*Data to use*.
——
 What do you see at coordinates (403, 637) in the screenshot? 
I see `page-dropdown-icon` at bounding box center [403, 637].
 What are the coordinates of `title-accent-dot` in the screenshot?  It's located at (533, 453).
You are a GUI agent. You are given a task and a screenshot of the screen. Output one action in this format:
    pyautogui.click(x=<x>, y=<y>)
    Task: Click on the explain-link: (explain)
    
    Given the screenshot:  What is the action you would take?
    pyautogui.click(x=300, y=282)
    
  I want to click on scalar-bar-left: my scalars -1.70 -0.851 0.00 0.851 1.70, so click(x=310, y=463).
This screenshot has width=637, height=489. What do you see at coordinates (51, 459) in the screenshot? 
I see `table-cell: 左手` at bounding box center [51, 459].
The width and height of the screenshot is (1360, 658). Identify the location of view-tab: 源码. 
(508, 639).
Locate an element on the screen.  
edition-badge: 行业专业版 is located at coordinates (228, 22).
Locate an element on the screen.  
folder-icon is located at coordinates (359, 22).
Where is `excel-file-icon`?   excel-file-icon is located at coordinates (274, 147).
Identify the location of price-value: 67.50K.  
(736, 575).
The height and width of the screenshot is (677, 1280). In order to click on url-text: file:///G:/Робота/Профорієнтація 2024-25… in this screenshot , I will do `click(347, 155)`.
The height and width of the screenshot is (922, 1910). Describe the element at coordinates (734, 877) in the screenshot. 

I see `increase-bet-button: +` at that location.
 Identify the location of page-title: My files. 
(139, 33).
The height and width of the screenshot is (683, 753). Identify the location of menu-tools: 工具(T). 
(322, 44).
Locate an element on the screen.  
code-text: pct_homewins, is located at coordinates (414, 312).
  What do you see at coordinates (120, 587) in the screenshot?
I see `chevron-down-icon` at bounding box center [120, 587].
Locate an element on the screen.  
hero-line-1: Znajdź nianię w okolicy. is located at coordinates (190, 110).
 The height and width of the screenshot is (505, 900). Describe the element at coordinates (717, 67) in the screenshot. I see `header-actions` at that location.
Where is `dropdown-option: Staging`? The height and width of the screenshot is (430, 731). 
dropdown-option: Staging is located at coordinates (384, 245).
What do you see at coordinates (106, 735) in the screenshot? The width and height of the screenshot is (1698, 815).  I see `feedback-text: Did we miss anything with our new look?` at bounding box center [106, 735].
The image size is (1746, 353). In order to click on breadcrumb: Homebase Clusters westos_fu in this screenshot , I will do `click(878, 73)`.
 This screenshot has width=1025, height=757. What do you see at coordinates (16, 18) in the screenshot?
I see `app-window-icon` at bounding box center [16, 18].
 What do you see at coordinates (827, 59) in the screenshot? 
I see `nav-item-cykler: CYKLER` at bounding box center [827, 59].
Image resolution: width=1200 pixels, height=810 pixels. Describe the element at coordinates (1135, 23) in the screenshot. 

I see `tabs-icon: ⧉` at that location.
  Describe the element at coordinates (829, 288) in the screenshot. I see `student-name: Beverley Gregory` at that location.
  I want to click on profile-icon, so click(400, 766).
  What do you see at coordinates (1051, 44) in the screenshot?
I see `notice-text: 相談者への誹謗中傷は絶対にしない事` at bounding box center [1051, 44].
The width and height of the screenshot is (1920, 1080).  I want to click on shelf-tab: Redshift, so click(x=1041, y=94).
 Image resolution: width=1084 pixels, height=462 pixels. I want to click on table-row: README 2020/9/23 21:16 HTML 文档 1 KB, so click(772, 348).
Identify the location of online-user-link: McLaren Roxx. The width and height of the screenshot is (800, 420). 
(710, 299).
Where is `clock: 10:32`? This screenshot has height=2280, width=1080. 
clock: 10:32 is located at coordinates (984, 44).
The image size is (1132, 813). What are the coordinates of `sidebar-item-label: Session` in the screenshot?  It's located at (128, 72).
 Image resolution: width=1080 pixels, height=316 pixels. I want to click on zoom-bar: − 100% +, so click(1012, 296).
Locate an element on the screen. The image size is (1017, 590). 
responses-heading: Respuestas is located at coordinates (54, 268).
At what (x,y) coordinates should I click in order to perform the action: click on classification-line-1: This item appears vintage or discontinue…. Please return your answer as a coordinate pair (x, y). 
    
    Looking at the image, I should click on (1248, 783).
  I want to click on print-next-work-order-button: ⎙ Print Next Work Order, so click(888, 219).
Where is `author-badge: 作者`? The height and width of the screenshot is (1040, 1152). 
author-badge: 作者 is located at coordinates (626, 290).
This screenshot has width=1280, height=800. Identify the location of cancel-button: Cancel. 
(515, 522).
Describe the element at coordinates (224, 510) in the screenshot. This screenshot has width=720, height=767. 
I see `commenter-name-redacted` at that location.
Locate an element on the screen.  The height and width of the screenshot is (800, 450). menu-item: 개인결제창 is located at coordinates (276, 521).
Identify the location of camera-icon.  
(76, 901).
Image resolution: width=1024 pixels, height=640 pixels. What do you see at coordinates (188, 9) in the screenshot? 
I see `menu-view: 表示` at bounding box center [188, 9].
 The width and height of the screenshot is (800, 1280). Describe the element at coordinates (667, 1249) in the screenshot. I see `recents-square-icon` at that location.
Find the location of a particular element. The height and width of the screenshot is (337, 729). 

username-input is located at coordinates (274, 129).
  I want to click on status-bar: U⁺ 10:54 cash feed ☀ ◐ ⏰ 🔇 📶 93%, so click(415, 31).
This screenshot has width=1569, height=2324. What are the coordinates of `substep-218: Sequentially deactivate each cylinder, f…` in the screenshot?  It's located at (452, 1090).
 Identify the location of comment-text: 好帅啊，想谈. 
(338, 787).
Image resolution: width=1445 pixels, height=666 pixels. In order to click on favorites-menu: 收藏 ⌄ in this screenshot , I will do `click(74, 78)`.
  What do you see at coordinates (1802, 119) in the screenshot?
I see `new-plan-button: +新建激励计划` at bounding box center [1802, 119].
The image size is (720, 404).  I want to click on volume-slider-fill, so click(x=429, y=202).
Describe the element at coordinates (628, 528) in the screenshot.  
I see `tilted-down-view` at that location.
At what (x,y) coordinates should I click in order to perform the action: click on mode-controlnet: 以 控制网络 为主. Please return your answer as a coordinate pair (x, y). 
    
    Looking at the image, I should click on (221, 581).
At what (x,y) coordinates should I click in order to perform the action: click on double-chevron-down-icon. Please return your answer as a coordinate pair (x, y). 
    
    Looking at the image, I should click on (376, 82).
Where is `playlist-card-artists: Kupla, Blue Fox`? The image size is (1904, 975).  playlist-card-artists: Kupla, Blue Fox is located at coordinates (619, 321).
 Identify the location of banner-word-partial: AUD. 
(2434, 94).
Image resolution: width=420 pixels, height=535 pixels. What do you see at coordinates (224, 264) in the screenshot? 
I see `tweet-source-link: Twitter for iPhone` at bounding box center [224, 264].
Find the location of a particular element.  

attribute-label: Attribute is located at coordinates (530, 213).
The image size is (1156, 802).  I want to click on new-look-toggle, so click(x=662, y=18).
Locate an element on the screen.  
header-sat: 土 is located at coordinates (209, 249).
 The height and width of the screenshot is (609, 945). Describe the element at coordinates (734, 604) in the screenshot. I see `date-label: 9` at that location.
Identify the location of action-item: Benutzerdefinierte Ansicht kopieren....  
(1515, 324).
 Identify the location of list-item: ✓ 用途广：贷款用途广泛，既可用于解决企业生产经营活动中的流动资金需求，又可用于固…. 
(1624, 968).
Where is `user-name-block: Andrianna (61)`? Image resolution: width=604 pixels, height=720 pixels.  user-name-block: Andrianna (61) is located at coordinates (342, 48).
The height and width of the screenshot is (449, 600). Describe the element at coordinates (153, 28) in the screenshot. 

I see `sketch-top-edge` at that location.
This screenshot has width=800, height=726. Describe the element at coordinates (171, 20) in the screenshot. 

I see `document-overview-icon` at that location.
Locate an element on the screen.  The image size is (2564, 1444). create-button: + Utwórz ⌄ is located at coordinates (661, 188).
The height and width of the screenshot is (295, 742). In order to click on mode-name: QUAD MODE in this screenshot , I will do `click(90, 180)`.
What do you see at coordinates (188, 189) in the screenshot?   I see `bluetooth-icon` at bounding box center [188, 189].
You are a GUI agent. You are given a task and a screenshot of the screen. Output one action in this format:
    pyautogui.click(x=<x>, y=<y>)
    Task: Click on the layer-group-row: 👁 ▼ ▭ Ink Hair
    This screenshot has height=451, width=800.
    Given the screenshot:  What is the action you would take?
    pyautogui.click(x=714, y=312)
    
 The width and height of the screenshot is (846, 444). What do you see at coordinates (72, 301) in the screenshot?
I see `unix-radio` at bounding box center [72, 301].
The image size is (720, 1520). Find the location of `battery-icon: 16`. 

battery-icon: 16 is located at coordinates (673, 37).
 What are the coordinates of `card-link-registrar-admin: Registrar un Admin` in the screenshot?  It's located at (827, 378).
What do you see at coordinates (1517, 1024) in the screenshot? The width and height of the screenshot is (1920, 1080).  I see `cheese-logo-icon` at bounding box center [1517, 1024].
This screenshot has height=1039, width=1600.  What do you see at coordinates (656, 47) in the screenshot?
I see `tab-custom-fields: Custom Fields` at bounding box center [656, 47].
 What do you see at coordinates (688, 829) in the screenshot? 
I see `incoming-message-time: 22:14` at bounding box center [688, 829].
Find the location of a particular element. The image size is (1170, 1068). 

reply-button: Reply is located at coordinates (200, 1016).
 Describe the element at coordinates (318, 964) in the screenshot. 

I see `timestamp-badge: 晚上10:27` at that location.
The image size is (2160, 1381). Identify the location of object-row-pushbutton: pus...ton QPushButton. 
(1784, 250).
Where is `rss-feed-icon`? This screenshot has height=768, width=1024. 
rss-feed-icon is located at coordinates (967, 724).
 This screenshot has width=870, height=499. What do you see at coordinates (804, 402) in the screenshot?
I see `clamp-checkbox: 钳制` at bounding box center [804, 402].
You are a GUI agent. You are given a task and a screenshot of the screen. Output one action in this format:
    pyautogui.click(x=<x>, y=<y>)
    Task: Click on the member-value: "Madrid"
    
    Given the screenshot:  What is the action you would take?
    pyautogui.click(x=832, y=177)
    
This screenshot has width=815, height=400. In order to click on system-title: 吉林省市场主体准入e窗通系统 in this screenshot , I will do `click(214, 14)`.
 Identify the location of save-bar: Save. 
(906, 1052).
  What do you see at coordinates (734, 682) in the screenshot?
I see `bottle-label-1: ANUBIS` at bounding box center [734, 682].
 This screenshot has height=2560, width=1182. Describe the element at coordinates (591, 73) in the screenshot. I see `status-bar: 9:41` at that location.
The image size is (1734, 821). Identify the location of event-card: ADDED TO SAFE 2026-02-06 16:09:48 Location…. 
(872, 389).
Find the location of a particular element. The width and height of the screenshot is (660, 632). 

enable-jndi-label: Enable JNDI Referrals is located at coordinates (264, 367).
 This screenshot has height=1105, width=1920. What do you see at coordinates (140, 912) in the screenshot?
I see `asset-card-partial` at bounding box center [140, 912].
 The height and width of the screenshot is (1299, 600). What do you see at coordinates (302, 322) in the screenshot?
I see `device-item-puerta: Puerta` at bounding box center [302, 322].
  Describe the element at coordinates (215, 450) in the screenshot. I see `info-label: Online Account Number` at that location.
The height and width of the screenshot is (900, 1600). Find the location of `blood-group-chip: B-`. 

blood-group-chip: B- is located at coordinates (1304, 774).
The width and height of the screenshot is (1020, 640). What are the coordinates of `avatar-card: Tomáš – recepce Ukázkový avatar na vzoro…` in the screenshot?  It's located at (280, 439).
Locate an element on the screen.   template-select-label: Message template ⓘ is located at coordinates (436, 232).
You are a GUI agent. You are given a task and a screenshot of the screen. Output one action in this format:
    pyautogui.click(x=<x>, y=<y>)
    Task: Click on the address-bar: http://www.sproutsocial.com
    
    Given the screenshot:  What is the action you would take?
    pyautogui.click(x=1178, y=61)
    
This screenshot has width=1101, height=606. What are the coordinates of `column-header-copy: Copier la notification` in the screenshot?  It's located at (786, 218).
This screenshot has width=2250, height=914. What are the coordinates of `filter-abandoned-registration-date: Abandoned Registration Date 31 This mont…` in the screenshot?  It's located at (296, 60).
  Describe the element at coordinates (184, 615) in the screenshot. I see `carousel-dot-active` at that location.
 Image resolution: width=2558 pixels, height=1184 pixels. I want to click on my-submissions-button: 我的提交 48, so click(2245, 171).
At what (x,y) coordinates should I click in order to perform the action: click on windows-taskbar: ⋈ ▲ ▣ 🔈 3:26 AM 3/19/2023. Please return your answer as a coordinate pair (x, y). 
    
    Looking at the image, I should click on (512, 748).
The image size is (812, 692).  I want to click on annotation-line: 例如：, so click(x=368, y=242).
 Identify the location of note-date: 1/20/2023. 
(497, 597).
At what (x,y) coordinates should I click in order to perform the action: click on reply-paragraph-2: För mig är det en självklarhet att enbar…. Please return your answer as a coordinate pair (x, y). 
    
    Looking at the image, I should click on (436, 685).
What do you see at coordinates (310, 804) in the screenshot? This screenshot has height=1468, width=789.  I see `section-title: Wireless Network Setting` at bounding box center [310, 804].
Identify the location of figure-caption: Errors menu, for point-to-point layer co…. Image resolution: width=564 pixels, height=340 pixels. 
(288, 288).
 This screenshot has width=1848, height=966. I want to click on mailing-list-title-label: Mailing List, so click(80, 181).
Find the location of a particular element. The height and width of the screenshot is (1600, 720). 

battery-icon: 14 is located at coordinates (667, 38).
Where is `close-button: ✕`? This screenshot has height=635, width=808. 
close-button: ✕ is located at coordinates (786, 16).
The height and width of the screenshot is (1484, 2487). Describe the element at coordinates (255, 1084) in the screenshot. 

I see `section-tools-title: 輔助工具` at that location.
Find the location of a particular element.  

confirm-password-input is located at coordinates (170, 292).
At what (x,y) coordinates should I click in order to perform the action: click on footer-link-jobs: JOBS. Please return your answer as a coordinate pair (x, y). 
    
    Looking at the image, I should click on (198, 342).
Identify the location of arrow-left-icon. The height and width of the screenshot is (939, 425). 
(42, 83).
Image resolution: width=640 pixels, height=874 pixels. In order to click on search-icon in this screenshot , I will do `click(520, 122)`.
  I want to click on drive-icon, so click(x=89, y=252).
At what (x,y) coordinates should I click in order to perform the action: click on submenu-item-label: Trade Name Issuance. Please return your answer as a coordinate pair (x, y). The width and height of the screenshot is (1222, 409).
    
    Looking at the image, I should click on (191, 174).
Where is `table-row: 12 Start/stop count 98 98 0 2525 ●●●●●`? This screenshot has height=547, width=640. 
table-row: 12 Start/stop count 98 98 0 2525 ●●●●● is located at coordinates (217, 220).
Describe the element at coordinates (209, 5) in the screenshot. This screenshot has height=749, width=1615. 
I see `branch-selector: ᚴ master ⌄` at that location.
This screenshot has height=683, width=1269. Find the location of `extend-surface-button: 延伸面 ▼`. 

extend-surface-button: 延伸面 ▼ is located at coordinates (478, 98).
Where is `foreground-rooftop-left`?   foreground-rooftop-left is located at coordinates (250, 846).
——
*Assignment*. Rewrite the records from the line with "What do you see at coordinates (1517, 1024)" to the line with "This screenshot has width=815, height=400.", swapping "Identify the location of" for "Give the position of" and leaving everything else unchanged.

*Answer section*.
What do you see at coordinates (1517, 1024) in the screenshot? The width and height of the screenshot is (1920, 1080).  I see `cheese-logo-icon` at bounding box center [1517, 1024].
This screenshot has height=1039, width=1600.  What do you see at coordinates (656, 47) in the screenshot?
I see `tab-custom-fields: Custom Fields` at bounding box center [656, 47].
 What do you see at coordinates (688, 829) in the screenshot? 
I see `incoming-message-time: 22:14` at bounding box center [688, 829].
Find the location of a particular element. The image size is (1170, 1068). 

reply-button: Reply is located at coordinates (200, 1016).
 Describe the element at coordinates (318, 964) in the screenshot. 

I see `timestamp-badge: 晚上10:27` at that location.
The image size is (2160, 1381). Give the position of object-row-pushbutton: pus...ton QPushButton. 
(1784, 250).
Where is `rss-feed-icon`? This screenshot has height=768, width=1024. 
rss-feed-icon is located at coordinates (967, 724).
 This screenshot has width=870, height=499. What do you see at coordinates (804, 402) in the screenshot?
I see `clamp-checkbox: 钳制` at bounding box center [804, 402].
You are a GUI agent. You are given a task and a screenshot of the screen. Output one action in this format:
    pyautogui.click(x=<x>, y=<y>)
    Task: Click on the member-value: "Madrid"
    
    Given the screenshot:  What is the action you would take?
    pyautogui.click(x=832, y=177)
    
This screenshot has width=815, height=400. In order to click on system-title: 吉林省市场主体准入e窗通系统 in this screenshot , I will do `click(214, 14)`.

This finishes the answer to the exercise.